FIG. 1 is a perspective view showing an objective lens driving device according to the present invention, FIG. 2 is a longitudinal sectional view of the objective lens driving device, and FIG. It is a principal part enlarged front view shown. FIG. 4 is a front view showing a state where the lens bobbin of the objective lens driving device is displaced in the tracking direction with respect to the base. FIG. 5 is a diagram showing a state where the lens bobbin of the objective lens driving device is pitched. FIG. FIG. 6 is an enlarged front view for explaining the positional relationship between the center of gravity of the lens bobbin, the objective lens and the detected member in the objective lens driving device. FIG. 7 is a perspective view showing a conventional objective lens driving device.
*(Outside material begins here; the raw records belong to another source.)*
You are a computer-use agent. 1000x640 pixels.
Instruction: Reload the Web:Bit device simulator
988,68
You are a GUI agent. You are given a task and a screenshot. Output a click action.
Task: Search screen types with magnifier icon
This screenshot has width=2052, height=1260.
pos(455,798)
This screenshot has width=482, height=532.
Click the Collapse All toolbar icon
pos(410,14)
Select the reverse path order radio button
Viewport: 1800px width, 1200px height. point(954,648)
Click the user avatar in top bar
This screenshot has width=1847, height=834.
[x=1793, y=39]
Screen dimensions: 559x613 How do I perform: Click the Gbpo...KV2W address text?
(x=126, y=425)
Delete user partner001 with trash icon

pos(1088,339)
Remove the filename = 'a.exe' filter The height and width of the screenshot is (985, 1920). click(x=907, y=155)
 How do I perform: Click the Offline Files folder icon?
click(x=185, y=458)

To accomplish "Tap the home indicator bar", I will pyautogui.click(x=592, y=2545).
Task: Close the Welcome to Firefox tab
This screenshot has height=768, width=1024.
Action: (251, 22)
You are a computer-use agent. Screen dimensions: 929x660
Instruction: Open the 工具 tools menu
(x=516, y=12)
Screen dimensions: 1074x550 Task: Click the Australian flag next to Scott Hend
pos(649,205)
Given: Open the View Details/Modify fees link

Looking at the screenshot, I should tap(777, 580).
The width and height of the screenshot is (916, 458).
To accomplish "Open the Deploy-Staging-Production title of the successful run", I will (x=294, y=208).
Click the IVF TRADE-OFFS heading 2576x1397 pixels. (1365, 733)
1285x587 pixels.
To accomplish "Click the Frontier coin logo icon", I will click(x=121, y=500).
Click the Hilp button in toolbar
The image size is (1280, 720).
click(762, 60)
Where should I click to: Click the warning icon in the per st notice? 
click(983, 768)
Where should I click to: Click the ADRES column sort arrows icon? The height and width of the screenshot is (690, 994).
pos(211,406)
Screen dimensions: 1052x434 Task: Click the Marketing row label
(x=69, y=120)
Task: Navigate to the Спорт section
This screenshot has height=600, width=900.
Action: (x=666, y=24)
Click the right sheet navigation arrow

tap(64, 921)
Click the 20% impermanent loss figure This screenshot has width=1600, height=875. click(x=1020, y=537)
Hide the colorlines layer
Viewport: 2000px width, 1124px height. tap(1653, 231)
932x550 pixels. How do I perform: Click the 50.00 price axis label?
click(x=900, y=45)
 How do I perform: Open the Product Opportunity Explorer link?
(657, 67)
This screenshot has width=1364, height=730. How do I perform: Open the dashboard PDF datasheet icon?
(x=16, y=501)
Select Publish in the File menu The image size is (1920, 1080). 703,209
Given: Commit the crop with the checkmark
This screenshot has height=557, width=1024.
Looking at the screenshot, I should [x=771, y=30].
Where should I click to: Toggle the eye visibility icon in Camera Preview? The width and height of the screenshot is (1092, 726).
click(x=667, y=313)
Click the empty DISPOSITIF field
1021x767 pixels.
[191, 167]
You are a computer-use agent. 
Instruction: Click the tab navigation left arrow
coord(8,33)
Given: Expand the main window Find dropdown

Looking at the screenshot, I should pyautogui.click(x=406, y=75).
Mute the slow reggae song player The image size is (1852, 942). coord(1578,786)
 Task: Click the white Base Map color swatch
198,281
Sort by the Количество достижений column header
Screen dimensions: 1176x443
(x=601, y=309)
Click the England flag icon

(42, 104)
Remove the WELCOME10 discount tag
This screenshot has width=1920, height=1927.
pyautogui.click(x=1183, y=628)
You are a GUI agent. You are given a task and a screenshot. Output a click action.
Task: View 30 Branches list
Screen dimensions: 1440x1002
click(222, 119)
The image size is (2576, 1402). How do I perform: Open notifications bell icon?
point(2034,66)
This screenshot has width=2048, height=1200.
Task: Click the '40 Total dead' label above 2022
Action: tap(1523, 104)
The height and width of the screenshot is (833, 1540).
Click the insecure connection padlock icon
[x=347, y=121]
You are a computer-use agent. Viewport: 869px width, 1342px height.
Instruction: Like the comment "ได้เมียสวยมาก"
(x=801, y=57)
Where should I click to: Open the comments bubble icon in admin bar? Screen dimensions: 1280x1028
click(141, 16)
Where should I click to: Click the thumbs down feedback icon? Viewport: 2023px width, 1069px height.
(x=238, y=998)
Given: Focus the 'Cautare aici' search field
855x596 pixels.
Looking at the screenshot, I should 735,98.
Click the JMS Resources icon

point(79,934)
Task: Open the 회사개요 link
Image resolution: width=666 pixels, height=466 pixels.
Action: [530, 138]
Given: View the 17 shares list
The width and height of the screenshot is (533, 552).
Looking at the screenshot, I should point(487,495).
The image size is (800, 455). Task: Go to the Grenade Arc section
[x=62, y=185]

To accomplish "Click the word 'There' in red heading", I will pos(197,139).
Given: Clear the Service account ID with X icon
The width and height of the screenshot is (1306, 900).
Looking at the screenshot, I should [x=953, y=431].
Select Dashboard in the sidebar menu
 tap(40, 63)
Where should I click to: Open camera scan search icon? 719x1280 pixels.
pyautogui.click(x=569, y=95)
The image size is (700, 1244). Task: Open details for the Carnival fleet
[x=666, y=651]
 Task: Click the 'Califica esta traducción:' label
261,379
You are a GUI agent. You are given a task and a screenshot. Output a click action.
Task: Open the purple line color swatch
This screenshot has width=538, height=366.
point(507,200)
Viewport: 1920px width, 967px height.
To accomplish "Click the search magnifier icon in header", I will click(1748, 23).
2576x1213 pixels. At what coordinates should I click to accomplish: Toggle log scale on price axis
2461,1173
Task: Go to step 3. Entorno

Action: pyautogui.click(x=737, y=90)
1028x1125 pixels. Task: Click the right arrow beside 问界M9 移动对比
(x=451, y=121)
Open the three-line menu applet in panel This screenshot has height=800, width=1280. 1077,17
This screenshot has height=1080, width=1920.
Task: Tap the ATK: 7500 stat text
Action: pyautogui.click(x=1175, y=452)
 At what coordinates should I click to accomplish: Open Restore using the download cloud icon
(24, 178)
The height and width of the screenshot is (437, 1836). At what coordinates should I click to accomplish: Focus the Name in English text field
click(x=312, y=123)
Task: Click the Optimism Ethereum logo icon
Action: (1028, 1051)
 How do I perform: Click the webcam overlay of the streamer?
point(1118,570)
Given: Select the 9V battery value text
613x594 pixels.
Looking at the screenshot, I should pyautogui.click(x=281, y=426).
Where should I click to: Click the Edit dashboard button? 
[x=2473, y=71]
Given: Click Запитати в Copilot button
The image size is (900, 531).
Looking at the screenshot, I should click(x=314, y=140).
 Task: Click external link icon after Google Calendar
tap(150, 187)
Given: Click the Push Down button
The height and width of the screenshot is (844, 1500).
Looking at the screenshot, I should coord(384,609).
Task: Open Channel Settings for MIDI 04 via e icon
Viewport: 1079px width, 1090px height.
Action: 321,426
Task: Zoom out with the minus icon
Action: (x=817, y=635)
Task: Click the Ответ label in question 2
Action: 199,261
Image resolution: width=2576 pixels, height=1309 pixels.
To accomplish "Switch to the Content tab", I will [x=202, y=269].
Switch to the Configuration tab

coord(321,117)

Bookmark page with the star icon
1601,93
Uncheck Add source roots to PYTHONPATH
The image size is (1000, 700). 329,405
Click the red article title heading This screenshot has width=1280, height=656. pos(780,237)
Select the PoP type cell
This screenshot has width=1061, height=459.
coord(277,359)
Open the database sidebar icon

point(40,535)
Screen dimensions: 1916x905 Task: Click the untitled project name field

FIG. 8 is a partially cutaway front view showing a conventional objective lens driving device provided with a position sensor for detecting the movement of a lens bobbin, and FIG. 9 is a lens of the conventional objective lens driving device shown in FIG. It is a partially broken front view showing the state where the bobbin was inclined. FIG. 10 is a partially cutaway front view showing another example of a conventional objective lens driving device provided with a position sensor for detecting the movement of a lens bobbin, and FIG. 11 is a conventional objective lens shown in FIG. It is a partially broken front view showing the state where the lens bobbin of the drive device was inclined. 2 ... Objective lens, 3 ... Lens bobbin, 12 ... Detected member, 12a ... Detected portion, 13 ... Light emitting element, 14 ... Light receiving element.

Claims (1)

(57) [Claims] 1. A lens bobbin having an objective lens mounted on an upper surface thereof, a base end portion being fixed to a base, and a center of gravity of the lens bobbin including the objective lens being positioned substantially at the center of the lens bobbin. And four supporting members for supporting the lens bobbin so as to be displaceable in a direction parallel to the optical axis direction of the objective lens and in a direction orthogonal to the optical axis direction. Driving means for moving and operating in a direction parallel to the optical axis direction of the lens and in a direction orthogonal to the optical axis direction; and the objective positioned at the same height as the objective lens above the center of gravity of the lens bobbin. A detection member having a detection portion parallel to the optical axis of the lens and attached to the lens bobbin; and a position for detecting a displacement of the detection portion in a direction orthogonal to an optical axis direction of the objective lens. An objective lens driving device comprising: a position detection unit.